Text segment —
==========

From 8fe692c5aebc051c41879fb431710fc4a5e8559d Mon Sep 17 00:00:00 2001
From: nkindlon <nek3d@virginia.edu>
Date: Wed, 9 Oct 2013 14:53:09 -0400
Subject: [PATCH] Moved short circuit for BAM unmapped reads to
 Record::sameChromIntersect for when query record isn't BAM but DB record is.

---
 src/utils/Contexts/Context.cpp                |  7 ++-
 src/utils/Contexts/Context.h                  |  4 ++
 src/utils/FileRecordTools/FileRecordMgr.cpp   |  2 +-
 src/utils/FileRecordTools/RecordOutputMgr.cpp |  4 +-
 .../FileRecordTools/Records/BamRecord.cpp     | 44 +++++++++++++------
 src/utils/FileRecordTools/Records/BamRecord.h |  3 --
 src/utils/FileRecordTools/Records/Record.cpp  |  5 +++
 7 files changed, 50 insertions(+), 19 deletions(-)

diff --git a/src/utils/Contexts/Context.cpp b/src/utils/Contexts/Context.cpp
index ffc22b2d..c201fbe5 100644
--- a/src/utils/Contexts/Context.cpp
+++ b/src/utils/Contexts/Context.cpp
@@ -39,6 +39,7 @@ Context::Context()
   _databaseFileIdx(-1),
   _bamHeaderAndRefIdx(-1),
   _maxNumDatabaseFields(0),
+  _useFullBamTags(false),
   _reportCount(false),
   _maxDistance(0),
   _reportNames(false),
@@ -234,6 +235,10 @@ bool Context::parseCmdArgs(int argc, char **argv, int skipFirstArgs) {
             setUncompressedBam(true);
             markUsed(i - skipFirstArgs);
         }
+        else if (strcmp(argv[i], "-fbam") == 0) {
+        	setUseFullBamTags(true);
+            markUsed(i - skipFirstArgs);
+        }
         else if(strcmp(argv[i], "-sorted") == 0) {
             setSortedInput(true);
             markUsed(i - skipFirstArgs);
@@ -327,7 +332,7 @@ bool Context::cmdArgsValid()
 
 int Context::getBamHeaderAndRefIdx() {
 	if (_bamHeaderAndRefIdx != -1) {
-		//already found which BAM file to usefor the header
+		//already found which BAM file to use for the header
 		return _bamHeaderAndRefIdx;
 	}
 	if (_inputFiles[_queryFileIdx]._fileType == FileRecordTypeChecker::BAM_FILE_TYPE) {
diff --git a/src/utils/Contexts/Context.h b/src/utils/Contexts/Context.h
index 5638e087..53000b1c 100644
--- a/src/utils/Contexts/Context.h
+++ b/src/utils/Contexts/Context.h
@@ -162,6 +162,9 @@ public:
 	bool getPrintable() const { return _printable; }
 	void setPrintable(bool val) { _printable = val; }
 
+	bool getUseFullBamTags() const { return _useFullBamTags; }
+	void setUseFullBamTags(bool val) { _useFullBamTags = val; }
+
 	//
 	// MERGE METHODS
 	//
@@ -234,6 +237,7 @@ protected:
     int _databaseFileIdx;
     int _bamHeaderAndRefIdx;
     int _maxNumDatabaseFields;
+    bool _useFullBamTags;
 
 	bool _reportCount;
 	int _maxDistance;
diff --git a/src/utils/FileRecordTools/FileRecordMgr.cpp b/src/utils/FileRecordTools/FileRecordMgr.cpp
index 9bc93bdf..ab3b516b 100644
--- a/src/utils/FileRecordTools/FileRecordMgr.cpp
+++ b/src/utils/FileRecordTools/FileRecordMgr.cpp
@@ -227,7 +227,7 @@ void FileRecordMgr::allocateFileReader()

==========

Data listing —
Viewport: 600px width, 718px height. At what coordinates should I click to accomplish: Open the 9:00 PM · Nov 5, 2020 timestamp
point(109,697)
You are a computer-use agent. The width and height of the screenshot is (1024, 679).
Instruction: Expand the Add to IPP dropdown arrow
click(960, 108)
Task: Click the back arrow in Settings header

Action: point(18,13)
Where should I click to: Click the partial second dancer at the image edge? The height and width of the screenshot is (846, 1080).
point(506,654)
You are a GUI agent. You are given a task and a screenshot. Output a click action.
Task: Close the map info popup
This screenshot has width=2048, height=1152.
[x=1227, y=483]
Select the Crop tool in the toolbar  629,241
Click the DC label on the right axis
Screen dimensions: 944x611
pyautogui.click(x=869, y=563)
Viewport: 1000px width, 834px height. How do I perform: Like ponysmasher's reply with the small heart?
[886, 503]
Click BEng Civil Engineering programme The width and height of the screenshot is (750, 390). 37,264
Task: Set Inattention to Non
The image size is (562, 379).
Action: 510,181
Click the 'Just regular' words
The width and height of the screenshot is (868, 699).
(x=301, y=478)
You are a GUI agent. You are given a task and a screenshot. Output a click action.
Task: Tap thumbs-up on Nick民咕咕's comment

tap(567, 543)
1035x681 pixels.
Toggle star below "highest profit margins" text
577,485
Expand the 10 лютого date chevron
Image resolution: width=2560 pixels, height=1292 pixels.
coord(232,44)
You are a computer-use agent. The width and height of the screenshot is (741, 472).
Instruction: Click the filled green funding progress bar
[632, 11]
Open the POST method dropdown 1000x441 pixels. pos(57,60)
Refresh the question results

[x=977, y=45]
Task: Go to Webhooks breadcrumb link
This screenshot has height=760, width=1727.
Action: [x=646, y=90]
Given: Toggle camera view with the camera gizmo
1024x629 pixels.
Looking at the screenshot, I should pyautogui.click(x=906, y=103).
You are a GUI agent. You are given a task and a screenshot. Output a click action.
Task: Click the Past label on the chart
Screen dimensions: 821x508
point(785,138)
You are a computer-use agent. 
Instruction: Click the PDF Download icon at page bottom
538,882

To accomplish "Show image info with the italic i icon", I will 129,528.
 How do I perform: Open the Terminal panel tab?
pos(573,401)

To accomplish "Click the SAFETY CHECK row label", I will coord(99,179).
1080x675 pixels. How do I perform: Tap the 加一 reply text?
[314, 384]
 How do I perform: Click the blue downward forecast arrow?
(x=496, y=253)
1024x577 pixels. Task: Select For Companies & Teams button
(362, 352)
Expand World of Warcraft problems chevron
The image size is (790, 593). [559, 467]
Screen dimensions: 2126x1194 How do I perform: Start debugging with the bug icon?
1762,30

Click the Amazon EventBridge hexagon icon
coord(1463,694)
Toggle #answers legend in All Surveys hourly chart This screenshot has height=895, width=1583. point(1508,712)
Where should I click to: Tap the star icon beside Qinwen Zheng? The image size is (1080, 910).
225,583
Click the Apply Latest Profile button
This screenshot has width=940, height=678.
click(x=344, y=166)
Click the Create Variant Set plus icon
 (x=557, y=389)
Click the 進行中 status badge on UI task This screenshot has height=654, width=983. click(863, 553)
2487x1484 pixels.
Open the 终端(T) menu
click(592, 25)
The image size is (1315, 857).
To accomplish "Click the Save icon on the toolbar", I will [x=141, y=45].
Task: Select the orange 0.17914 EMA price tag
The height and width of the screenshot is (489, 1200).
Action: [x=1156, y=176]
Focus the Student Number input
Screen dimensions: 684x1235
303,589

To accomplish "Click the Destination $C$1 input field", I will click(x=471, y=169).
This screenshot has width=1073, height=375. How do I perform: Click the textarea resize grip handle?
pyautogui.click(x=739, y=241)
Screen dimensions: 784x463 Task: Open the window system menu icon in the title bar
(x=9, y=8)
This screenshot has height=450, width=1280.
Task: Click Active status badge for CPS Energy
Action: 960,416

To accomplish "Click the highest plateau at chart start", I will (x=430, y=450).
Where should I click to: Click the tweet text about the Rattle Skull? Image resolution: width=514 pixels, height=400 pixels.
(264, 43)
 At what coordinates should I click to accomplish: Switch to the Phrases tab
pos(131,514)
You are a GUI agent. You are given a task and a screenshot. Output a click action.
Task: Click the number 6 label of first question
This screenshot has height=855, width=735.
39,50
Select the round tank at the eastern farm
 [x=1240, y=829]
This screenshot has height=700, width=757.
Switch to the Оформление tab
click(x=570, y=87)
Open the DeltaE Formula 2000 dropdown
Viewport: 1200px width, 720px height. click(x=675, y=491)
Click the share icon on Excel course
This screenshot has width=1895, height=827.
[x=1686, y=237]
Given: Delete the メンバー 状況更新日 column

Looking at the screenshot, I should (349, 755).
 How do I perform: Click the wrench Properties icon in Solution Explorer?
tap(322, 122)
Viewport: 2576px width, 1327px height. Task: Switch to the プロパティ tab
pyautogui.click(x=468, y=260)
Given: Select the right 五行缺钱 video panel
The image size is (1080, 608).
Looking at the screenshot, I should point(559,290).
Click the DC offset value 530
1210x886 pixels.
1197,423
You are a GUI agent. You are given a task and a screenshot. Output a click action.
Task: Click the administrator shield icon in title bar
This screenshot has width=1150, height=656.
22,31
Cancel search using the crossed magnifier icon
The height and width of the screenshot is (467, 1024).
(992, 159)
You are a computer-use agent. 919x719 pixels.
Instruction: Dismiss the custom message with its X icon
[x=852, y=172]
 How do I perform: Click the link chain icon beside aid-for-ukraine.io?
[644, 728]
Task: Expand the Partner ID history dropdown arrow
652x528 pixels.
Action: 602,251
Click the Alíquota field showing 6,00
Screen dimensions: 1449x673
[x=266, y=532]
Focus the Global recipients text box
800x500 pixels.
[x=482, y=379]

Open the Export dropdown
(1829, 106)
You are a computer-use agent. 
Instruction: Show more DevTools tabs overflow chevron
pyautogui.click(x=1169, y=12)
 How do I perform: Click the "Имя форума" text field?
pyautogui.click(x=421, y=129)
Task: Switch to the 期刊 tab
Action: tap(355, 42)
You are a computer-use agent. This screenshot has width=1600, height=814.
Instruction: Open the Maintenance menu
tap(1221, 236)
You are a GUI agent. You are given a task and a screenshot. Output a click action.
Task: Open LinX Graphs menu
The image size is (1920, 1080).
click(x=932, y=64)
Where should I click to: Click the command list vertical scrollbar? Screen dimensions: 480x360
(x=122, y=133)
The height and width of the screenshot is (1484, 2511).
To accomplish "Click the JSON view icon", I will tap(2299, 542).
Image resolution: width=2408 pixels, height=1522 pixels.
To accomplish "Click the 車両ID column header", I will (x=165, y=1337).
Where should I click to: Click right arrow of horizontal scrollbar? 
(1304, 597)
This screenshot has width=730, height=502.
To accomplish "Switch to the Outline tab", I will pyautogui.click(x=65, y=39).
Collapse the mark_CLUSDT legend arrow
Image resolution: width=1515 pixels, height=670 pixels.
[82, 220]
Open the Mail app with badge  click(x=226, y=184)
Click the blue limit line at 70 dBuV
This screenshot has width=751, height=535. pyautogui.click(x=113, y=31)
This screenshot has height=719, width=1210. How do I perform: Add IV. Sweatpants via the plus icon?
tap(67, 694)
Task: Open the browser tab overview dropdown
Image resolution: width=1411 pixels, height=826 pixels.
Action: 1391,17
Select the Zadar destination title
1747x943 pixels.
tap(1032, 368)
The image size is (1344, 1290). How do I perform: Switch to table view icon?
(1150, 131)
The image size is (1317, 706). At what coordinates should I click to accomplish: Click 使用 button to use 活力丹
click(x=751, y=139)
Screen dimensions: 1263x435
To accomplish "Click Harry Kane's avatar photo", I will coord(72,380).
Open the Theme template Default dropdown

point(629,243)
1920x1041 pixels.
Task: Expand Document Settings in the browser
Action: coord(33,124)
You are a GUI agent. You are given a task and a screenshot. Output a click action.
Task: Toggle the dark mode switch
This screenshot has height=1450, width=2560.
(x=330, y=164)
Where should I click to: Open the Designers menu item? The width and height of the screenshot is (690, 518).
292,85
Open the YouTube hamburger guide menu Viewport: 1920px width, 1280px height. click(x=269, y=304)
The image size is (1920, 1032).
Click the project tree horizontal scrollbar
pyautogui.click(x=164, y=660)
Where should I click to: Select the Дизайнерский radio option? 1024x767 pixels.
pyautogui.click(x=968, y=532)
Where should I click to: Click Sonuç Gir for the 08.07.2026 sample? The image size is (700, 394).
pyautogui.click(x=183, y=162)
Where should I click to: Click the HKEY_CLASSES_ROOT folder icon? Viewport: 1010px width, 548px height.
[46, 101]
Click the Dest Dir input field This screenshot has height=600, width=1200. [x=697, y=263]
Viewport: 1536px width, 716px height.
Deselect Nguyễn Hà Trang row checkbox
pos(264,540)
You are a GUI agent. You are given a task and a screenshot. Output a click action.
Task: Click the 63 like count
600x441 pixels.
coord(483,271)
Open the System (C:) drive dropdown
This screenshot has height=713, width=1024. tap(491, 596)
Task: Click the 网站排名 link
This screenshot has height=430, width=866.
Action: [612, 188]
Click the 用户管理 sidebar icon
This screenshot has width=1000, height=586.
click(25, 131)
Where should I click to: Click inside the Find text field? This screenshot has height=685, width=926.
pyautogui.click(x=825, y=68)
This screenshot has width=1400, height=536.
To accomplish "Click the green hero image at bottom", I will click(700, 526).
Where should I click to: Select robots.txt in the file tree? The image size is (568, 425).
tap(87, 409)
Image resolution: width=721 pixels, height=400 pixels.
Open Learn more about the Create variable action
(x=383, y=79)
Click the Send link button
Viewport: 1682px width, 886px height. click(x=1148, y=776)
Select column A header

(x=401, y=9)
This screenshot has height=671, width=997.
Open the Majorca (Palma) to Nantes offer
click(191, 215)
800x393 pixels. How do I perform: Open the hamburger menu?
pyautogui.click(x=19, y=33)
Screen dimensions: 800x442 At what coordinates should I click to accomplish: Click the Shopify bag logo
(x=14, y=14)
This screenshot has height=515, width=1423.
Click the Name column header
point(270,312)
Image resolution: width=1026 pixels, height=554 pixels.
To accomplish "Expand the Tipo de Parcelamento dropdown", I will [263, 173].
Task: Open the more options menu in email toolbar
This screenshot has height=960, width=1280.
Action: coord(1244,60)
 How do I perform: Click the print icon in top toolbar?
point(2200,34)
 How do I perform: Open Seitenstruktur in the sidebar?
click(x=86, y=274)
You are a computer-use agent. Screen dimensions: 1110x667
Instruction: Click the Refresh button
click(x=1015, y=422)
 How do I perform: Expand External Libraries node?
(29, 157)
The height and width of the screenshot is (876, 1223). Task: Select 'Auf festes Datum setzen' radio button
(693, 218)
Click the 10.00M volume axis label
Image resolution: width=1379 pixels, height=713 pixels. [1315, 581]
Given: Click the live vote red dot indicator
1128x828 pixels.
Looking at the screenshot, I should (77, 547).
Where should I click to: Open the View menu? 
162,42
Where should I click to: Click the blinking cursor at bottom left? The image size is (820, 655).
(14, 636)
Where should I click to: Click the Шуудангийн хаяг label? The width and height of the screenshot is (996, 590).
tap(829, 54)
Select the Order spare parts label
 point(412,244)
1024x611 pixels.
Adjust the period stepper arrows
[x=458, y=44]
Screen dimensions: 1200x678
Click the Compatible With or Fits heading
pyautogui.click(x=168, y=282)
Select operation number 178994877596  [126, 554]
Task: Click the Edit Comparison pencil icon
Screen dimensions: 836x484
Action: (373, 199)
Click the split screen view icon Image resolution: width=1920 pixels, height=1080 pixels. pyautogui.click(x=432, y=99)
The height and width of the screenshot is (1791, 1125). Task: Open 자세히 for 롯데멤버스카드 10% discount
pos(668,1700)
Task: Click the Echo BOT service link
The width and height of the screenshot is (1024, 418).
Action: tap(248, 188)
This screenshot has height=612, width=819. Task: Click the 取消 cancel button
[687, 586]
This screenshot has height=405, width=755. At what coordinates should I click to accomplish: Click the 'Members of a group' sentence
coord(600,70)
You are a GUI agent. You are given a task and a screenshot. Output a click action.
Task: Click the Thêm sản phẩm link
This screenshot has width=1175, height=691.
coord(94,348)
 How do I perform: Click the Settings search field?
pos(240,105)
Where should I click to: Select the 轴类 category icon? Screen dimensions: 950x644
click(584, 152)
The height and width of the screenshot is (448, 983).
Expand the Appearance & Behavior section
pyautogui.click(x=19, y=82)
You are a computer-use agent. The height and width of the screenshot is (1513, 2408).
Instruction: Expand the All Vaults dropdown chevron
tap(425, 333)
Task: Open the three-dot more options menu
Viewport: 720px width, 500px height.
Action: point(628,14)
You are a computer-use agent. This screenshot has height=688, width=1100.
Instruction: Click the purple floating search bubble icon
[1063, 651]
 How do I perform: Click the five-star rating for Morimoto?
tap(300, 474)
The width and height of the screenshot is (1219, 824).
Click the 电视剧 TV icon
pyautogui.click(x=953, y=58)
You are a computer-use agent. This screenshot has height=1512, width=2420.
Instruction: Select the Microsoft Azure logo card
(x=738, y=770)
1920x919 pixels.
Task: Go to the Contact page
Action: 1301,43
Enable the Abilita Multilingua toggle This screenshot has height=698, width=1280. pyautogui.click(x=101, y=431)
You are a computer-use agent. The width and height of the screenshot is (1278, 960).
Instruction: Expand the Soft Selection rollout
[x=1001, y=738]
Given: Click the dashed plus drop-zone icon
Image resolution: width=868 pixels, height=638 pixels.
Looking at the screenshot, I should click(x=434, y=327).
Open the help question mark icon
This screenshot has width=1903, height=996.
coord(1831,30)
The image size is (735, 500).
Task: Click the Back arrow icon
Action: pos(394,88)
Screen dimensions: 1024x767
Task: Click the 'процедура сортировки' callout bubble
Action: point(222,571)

==========

Request 1 —
Answer these about the patch:
(a) What email address is given for the sender?
(b) How many files does it change in total?
(c) Which command-line argument causes setUseFullBamTags(true) to be called?
Request 2 — Repeat everything in the patch from "From 8fe692c5aebc051c41879fb431710fc4a5e8559d Mon" down to "DB record is.".
The items have no connection to the patch.

Worked answer 1 —
(a) nek3d@virginia.edu
(b) 7
(c) -fbam

Worked answer 2 —
From 8fe692c5aebc051c41879fb431710fc4a5e8559d Mon Sep 17 00:00:00 2001
From: nkindlon <nek3d@virginia.edu>
Date: Wed, 9 Oct 2013 14:53:09 -0400
Subject: [PATCH] Moved short circuit for BAM unmapped reads to
 Record::sameChromIntersect for when query record isn't BAM but DB record is.